Erkek milletinin ruhu 14 Şubat’ta paklanır!

Haberin Devamı

“Sevgililer Günü” yiğit kısmı için arınma, ruhunu yıkama günüdür.. Bu özel günde erkek, her anlamda büyük bir imtihandan geçer.. Başaran sürü (toplum kastediliyor) içindeki statükosunu korur.. Başaramayan kaybeder..

Yarın Sevgililer Günü.. Büyük yarışın, yani görgüsüzlüğün, yüzeyselliğin, sığlığın “aşk adına” kapışmasında final günü..

Yarın akşam, beklentileri iyi kötü karşılanan on binlerce evli veya bekâr kadın, başını yastığa rahat koyacak..

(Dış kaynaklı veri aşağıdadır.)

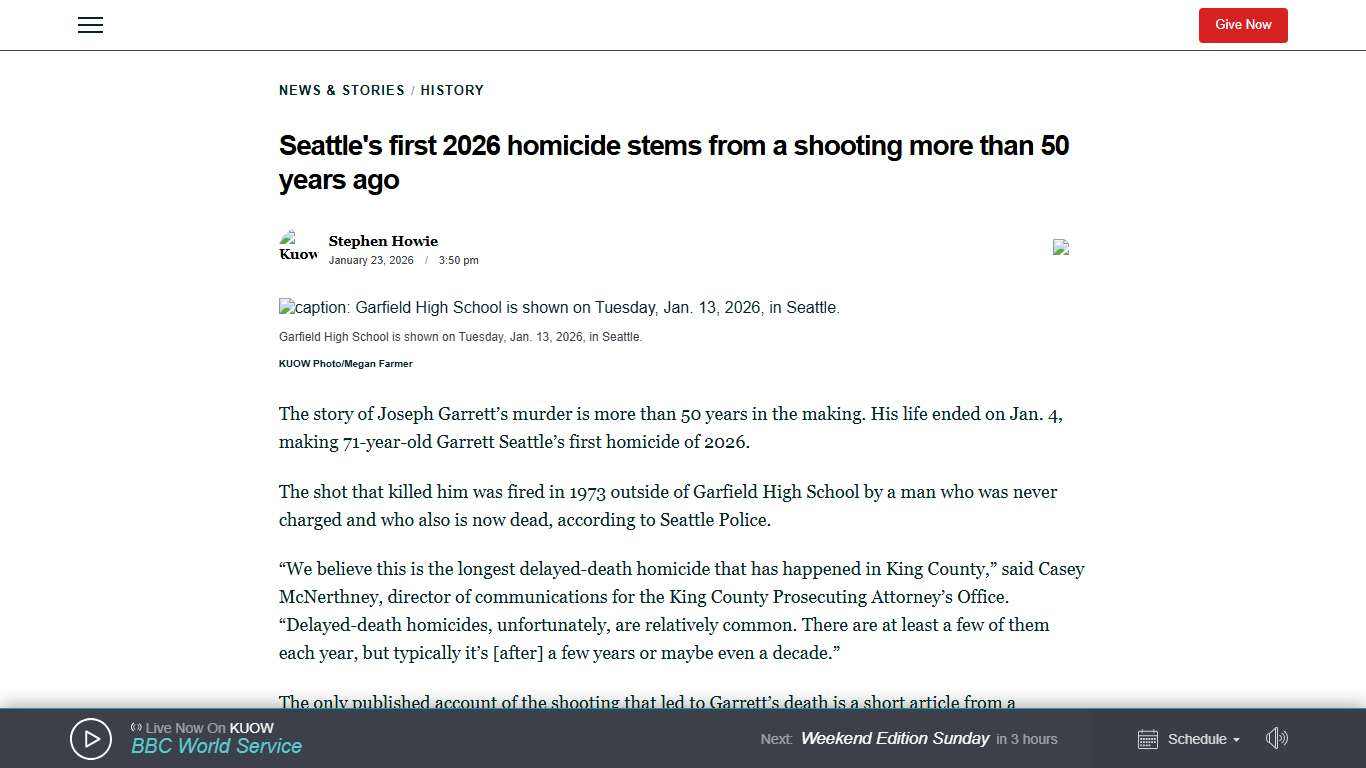Click the live-broadcast icon beside 'Live Now On'
Viewport: 1366px width, 768px height.
coord(137,727)
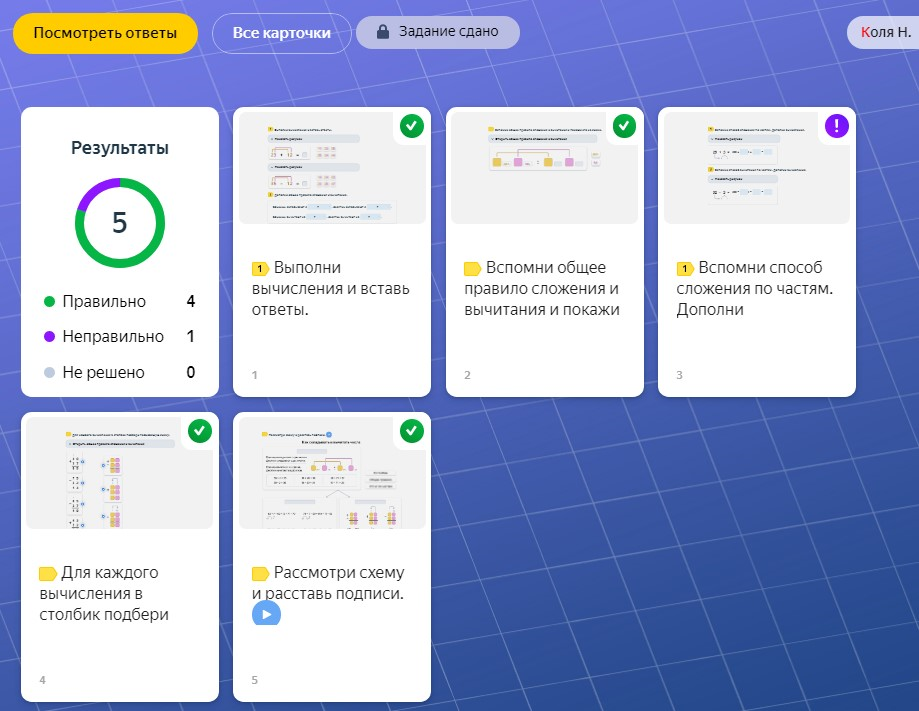919x711 pixels.
Task: Click the results donut chart showing 5
Action: pos(119,223)
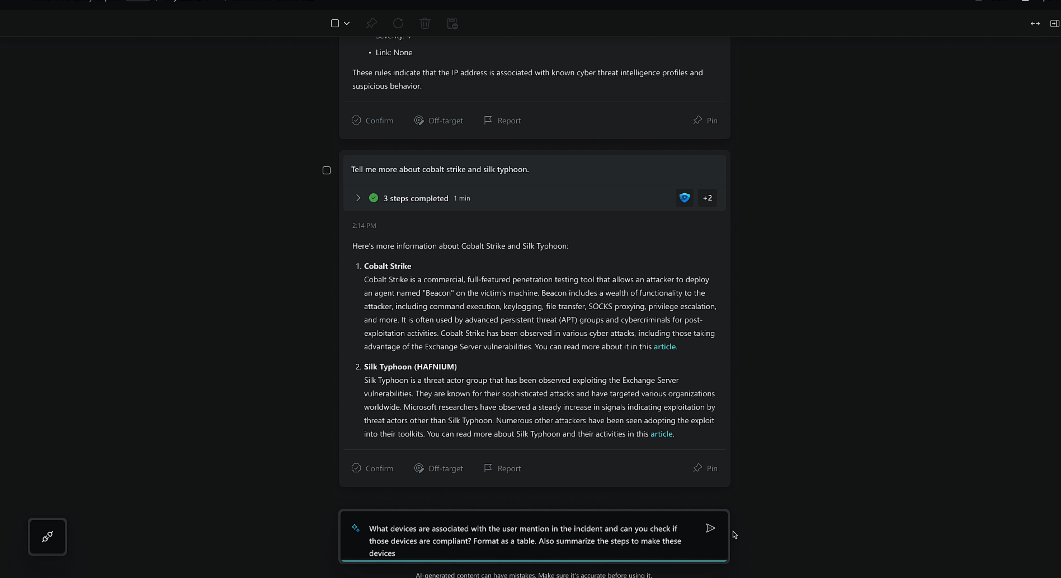Image resolution: width=1061 pixels, height=578 pixels.
Task: Open the blue shield plugin icon
Action: tap(685, 198)
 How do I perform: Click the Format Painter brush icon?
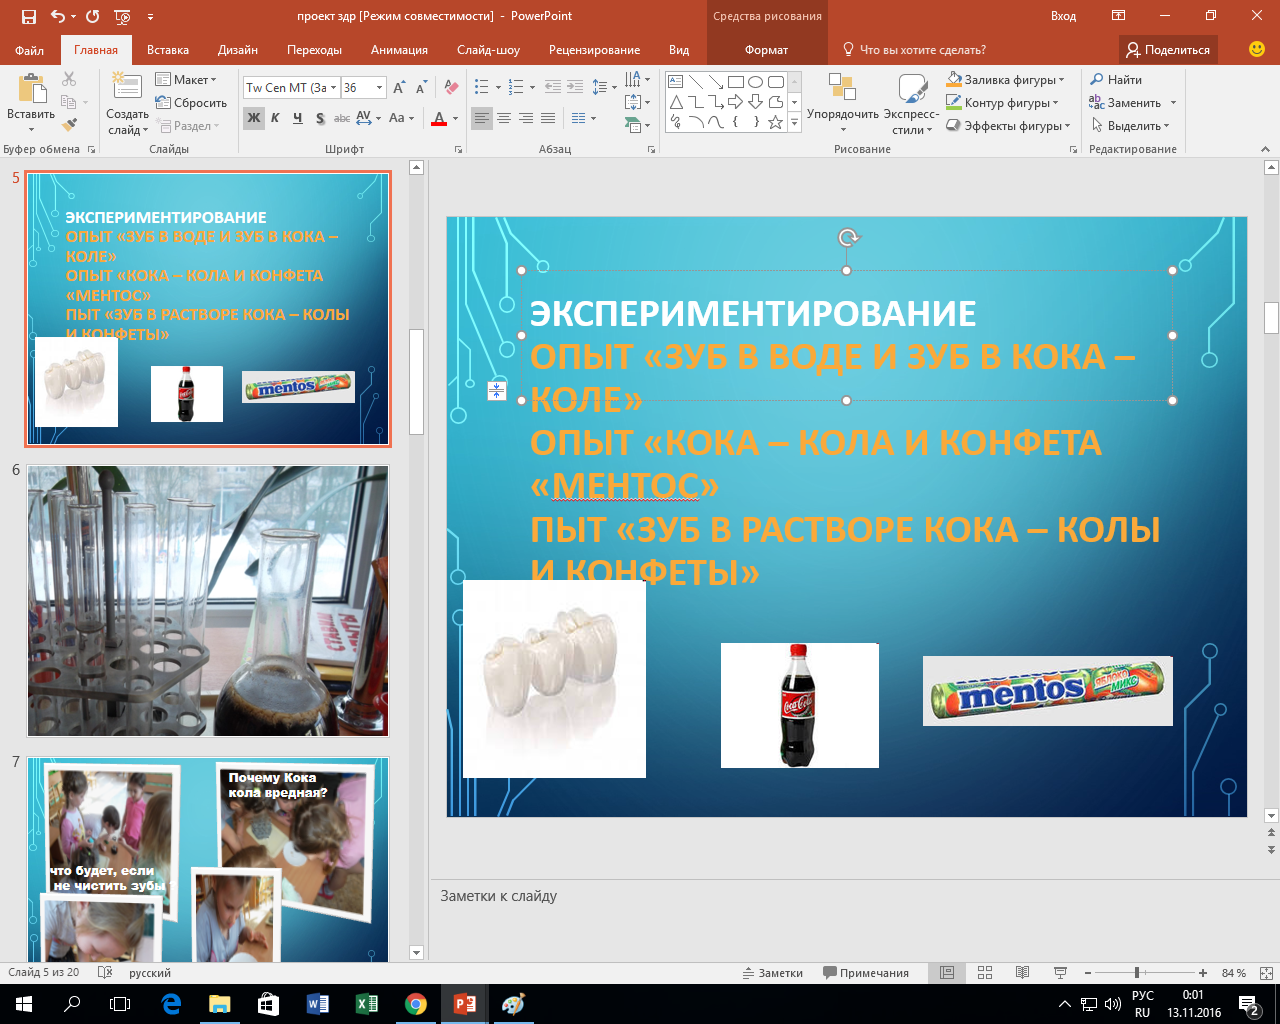click(x=69, y=125)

“Sevgililer Günü” ritüeline ayak uyduramayan erkekleri yüzünden on binlerce kadın acı çekecek..

Erkek kısmı ise “o kutsama anı” gelene kadar derin bir gerginlik yaşayacak..

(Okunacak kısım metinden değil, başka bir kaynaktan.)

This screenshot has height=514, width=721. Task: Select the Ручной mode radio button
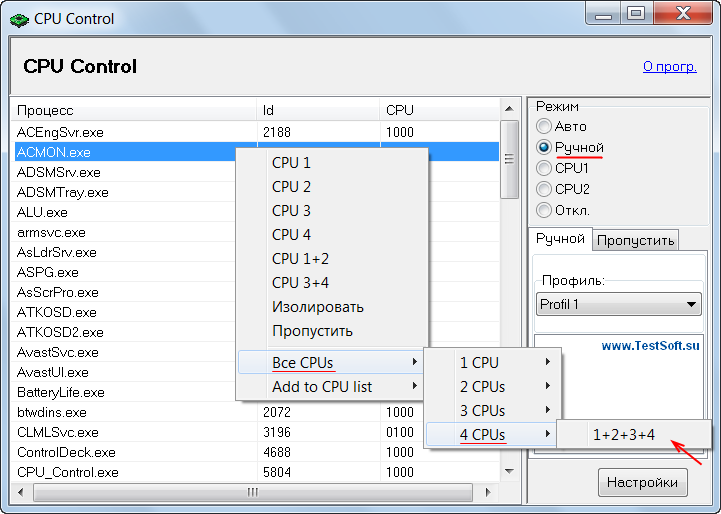tap(544, 147)
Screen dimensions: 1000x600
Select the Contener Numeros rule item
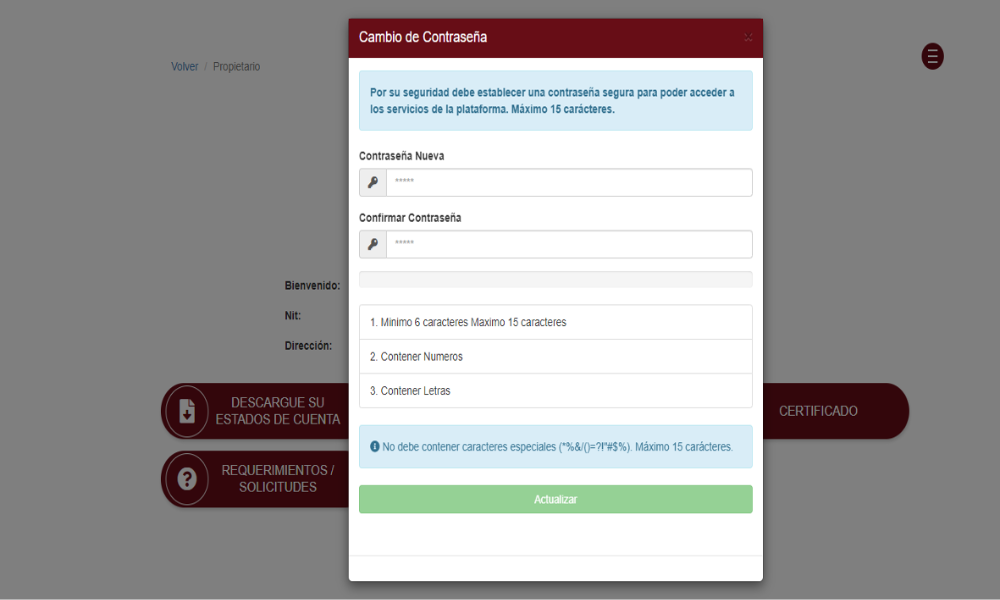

Hediyesi, jesti, vücut dili beğenilmişse o da rahat edecek..

Kendilerini beğendiremeyenler ise “aşk, evlilik ve kadınlar..” konusunda, ortalama dört yüz kelimenin kullanılacağı zorlu bir tartışmaya girecekler..

Sinirlerine hâkim olan kazanacak..

***


Yarınki mânâlı günün birinciye gelen aksesuarı çiçektir..

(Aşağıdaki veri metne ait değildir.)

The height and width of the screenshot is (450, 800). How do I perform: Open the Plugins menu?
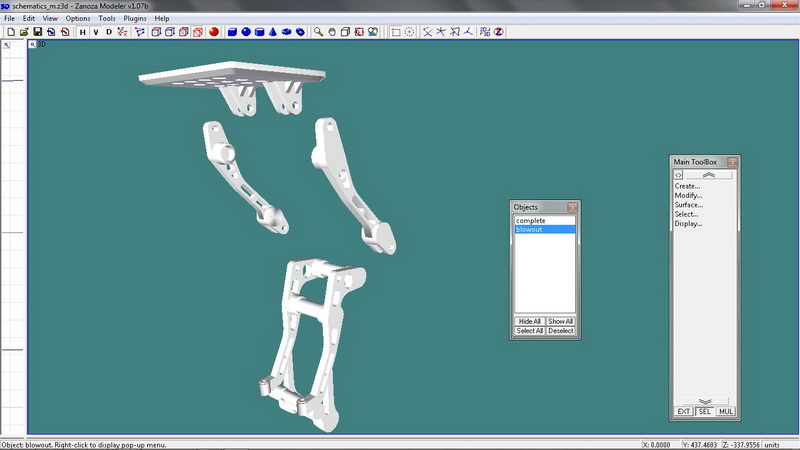[x=135, y=19]
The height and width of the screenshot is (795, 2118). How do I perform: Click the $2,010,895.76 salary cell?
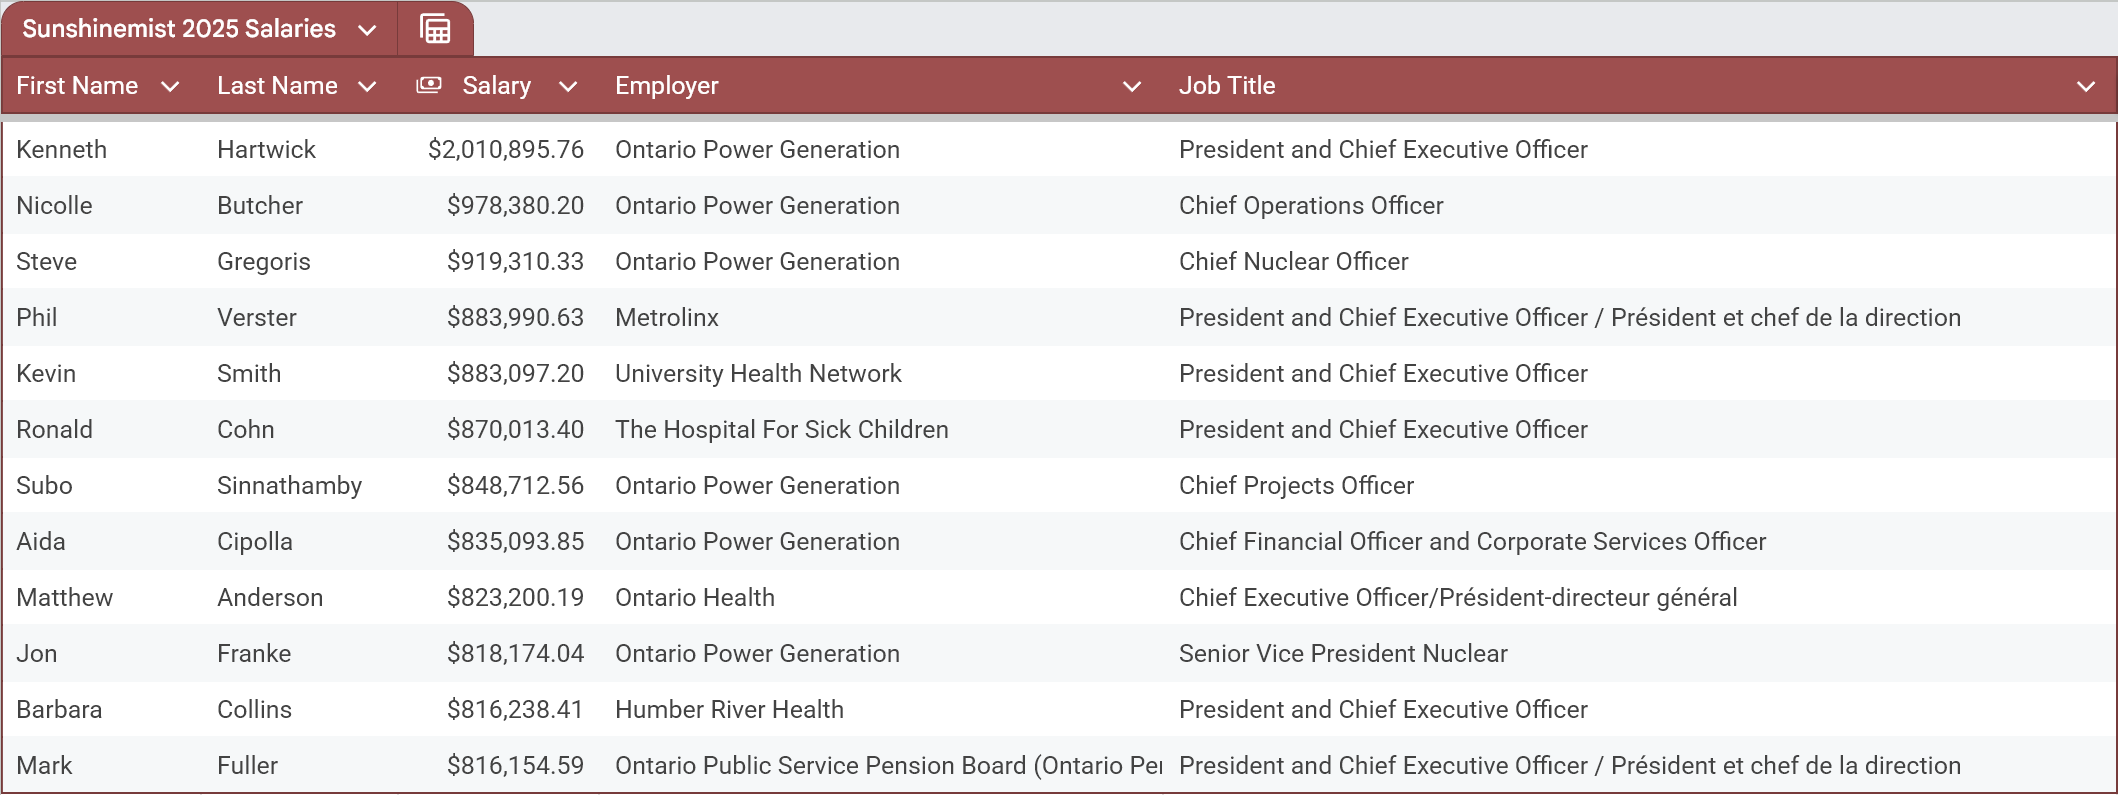(x=506, y=150)
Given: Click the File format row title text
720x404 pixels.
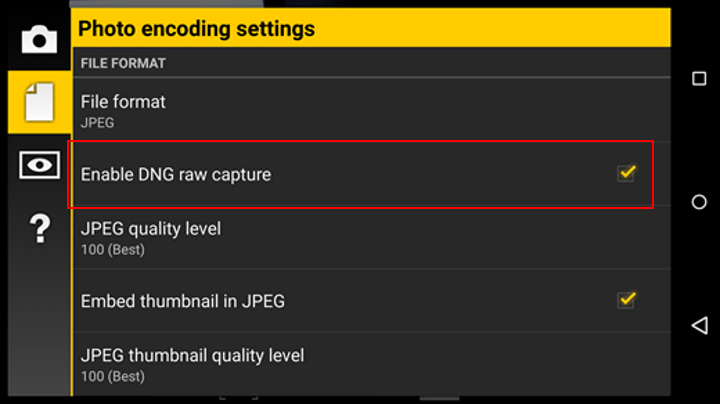Looking at the screenshot, I should (123, 102).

Elinde bir demet çiçekle kadının karşısına çıkan erkek paçayı kurtarır..

Kadın ise uğradığı hayal kırıklığını çiçek demetini eline aldığı andan itibaren gizlemek zorunda kalır..

“Hatırlaman bile yeter..” sözcükleri ile formüle edilen bahane ortadan kalkar..

Sevgililer Günü ritüeline uygun “Duygu takası..” başarıyla gerçekleştirilmiş olur..

Memlekette malını pahalıya satıp bedava denecek fiyatla geri alan ne kadar “tek taşçı” kuyumcu esnafı varsa çiçeğe yenik düşmüştür..

Televizyon reklamlarında “Sevgililer Günü’nde ona ışığı armağan edin..” diye sızlanmak para etmez..

ÖLÇÜLÜ OLMAK..

Erkek “çiçek kozunu” kullanırken çok dikkatli olmak zorundadır..

Bazı şuursuz erkekler, çiçek yerine “bunun vitamini daha fazla” esprisine sığınıp, evlerine bir baş karnabaharla giderler ki tamamen yanlıştır..

Karnabahar, lahana, ebegümeci veya pırasaya çiçek muamelesi yapmak aslında evdeki kadına “süt ineği muamelesi” yapmakla eş değerdir..

“Bunu yersen daha çok süt verirsin..” mânâsında anlaşılabilir.. Kadın için kırıcıdır..

Çiçek ise her daim iyidir..

Çiçeğin “tek taşa” üstünlüğünün farkında olanlar, bu farkındalığın hakkını vermek için ellerinden geleni yapıyorlar..

Temsil, önceki gece Adana’da iki girişimci gencimiz Şenyılmaz Çiçekçilik’in mekânına girmişler..

Gül, açelya, cam güzeli,

limon, lale, sümbül, çuha çiçeği, bodur portakal saksıları..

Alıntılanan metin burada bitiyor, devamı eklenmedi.